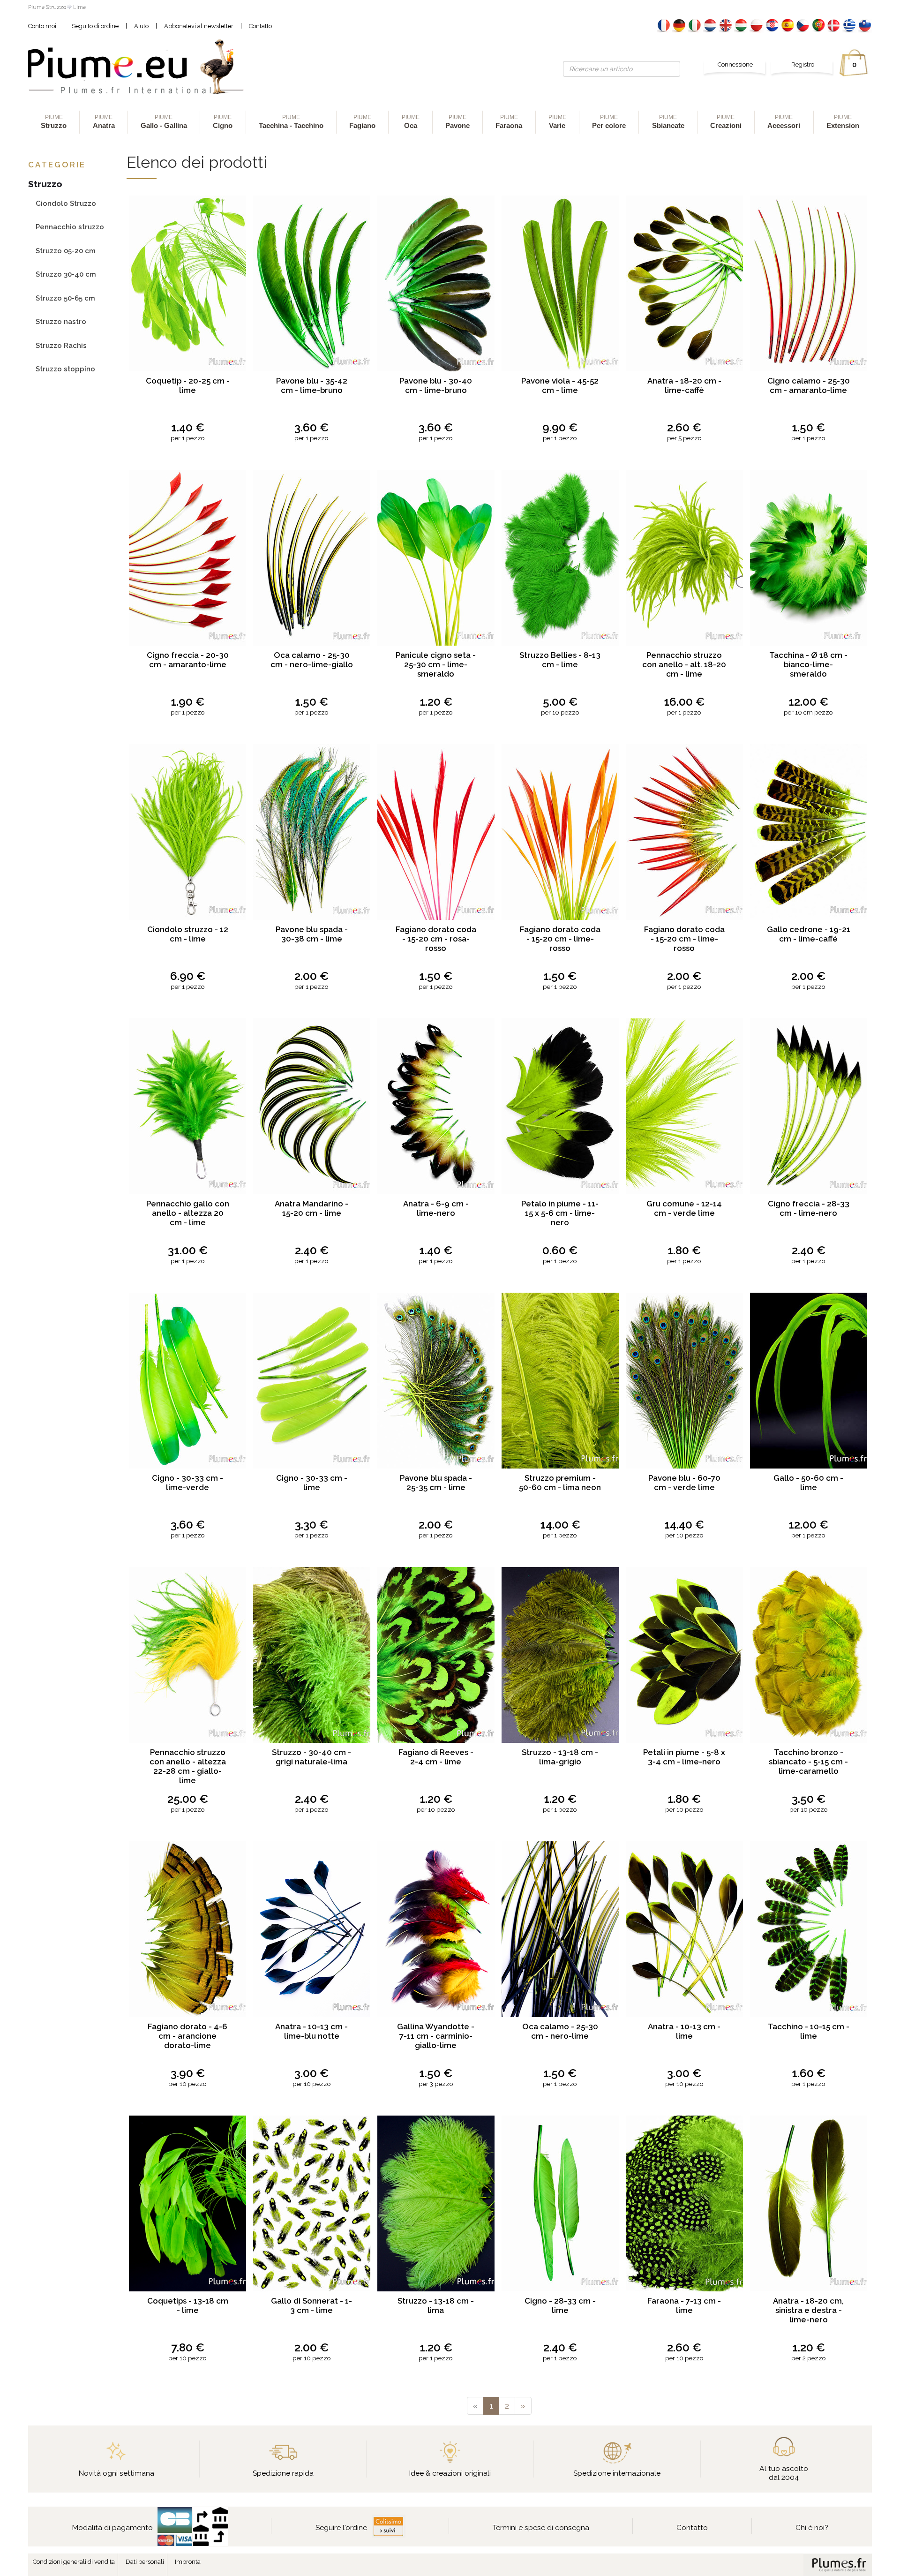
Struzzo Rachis (61, 345)
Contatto (260, 26)
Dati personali (145, 2561)
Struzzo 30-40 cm (66, 274)
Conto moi (42, 26)
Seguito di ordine (95, 26)
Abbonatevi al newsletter (198, 26)
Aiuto (141, 26)
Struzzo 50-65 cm (65, 298)
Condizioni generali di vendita (74, 2561)
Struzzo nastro (61, 321)
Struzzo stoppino (65, 369)
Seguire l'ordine (341, 2527)
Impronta (188, 2561)
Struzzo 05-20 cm (66, 251)
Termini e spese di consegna (541, 2527)
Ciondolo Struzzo (66, 203)
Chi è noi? (811, 2527)
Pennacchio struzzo (70, 227)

★ ★ ★ ★ ★

WHAT TO DO = Output only the lines running from the line with "Impronta (188, 2561)" through the final line of the data, inclusive.

WRITTEN ANSWER =
Impronta (188, 2561)
Struzzo 05-20 cm (66, 251)
Termini e spese di consegna (541, 2527)
Ciondolo Struzzo (66, 203)
Chi è noi? (811, 2527)
Pennacchio struzzo (70, 227)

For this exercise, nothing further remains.